:: Tasks for this exercise ::
**A.** In the barge accident article, what did the surgeons fit to support Mr Keller's rib cage?
**B.** Repeat the part of the barge accident article starting with "UHNM's major trauma" and going on through "a month later.".

[[ Exercise text open ]]

Revolutionary surgery saves grandfather's life

​Pictured from left: Mr Ertan Erel, Consultant Plastic Surgeon, Vivienne Keller, Ian Keller, Richard Underwood, Sally Underwood and Mr Chris Satur, Cardiothoracic Consultant

UHNM's major trauma team has saved the life of a patient given just 20% chance of survival following a horrific accident. 69-year-old grandfather Ian Keller and his wife Vivienne were enjoying a day-trip on a barge when Mr Keller fell into the water and got sucked into the spinning propeller blade. The propeller cut through the right-side of his chest and arm, causing multiple injuries including damage to his ribcage and a hole the size of a football to his chest. Expert clinicians at Royal Stoke performed revolutionary chest wall reconstruction and fitted titanium plates to support his rib cage. Mr Keller not only survived but made rapid progress, being discharged from hospital less than a month later.

Mr Keller said: "My wife and I were on-board with another couple enjoying a lovely day out. It was a glorious day weather-wise and everything was going well, until I came to turn the boat and the tiller swung at full force, knocking me into the water. It happened so quickly, I just remember thinking to myself - why am I in the air?! I remember going into the water and seeing the propeller blades coming towards me, and I knew that I had one chance to get away. I tried to swim, but the pull was too strong and I got sucked in.

"When I awoke I just accepted the situation. What happened was unlucky but I ended up with the most fantastic surgeons and supportive staff that I could wish for. The trauma nurses were excellent, I needed so much care night and day, but they were always jolly and attentive, absolutely the best. I can't thank the whole team enough for what they have done. I am just incredibly grateful to be here."

[[ Exercise text closed ]]
[[ Entries shown open ]]

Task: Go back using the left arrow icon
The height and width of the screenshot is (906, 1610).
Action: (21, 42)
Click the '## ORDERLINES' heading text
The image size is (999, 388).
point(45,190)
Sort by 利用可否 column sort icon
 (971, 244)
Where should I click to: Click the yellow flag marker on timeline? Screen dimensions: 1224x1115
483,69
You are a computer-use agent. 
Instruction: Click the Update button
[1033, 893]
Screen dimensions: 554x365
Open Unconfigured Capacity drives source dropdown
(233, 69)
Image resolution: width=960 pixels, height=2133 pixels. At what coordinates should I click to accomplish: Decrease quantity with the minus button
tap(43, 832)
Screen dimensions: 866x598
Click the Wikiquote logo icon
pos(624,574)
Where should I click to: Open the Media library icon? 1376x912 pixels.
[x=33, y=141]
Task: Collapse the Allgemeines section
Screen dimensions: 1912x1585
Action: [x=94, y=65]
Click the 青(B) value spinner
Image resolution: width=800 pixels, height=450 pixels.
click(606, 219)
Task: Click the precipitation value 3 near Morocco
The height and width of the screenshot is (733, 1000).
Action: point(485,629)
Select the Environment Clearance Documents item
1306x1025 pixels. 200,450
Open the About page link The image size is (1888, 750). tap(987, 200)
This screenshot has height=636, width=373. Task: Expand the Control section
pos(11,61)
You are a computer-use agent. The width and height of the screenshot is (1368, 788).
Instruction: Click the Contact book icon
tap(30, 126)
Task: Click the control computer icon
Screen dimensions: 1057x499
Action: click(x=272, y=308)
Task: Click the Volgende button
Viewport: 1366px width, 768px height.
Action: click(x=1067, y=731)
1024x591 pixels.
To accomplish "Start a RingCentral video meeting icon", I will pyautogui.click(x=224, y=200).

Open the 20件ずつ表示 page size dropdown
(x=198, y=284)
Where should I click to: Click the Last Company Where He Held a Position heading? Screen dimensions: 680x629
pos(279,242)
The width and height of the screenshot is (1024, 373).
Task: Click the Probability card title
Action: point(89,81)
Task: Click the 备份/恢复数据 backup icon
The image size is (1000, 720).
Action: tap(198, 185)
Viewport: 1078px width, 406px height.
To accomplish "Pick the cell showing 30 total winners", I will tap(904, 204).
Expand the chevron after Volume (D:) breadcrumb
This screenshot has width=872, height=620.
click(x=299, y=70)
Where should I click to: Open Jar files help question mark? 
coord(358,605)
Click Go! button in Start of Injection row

[[ Entries shown closed ]]

:: Solutions ::
**A.** Titanium plates.

**B.**
UHNM's major trauma team has saved the life of a patient given just 20% chance of survival following a horrific accident. 69-year-old grandfather Ian Keller and his wife Vivienne were enjoying a day-trip on a barge when Mr Keller fell into the water and got sucked into the spinning propeller blade. The propeller cut through the right-side of his chest and arm, causing multiple injuries including damage to his ribcage and a hole the size of a football to his chest. Expert clinicians at Royal Stoke performed revolutionary chest wall reconstruction and fitted titanium plates to support his rib cage. Mr Keller not only survived but made rapid progress, being discharged from hospital less than a month later.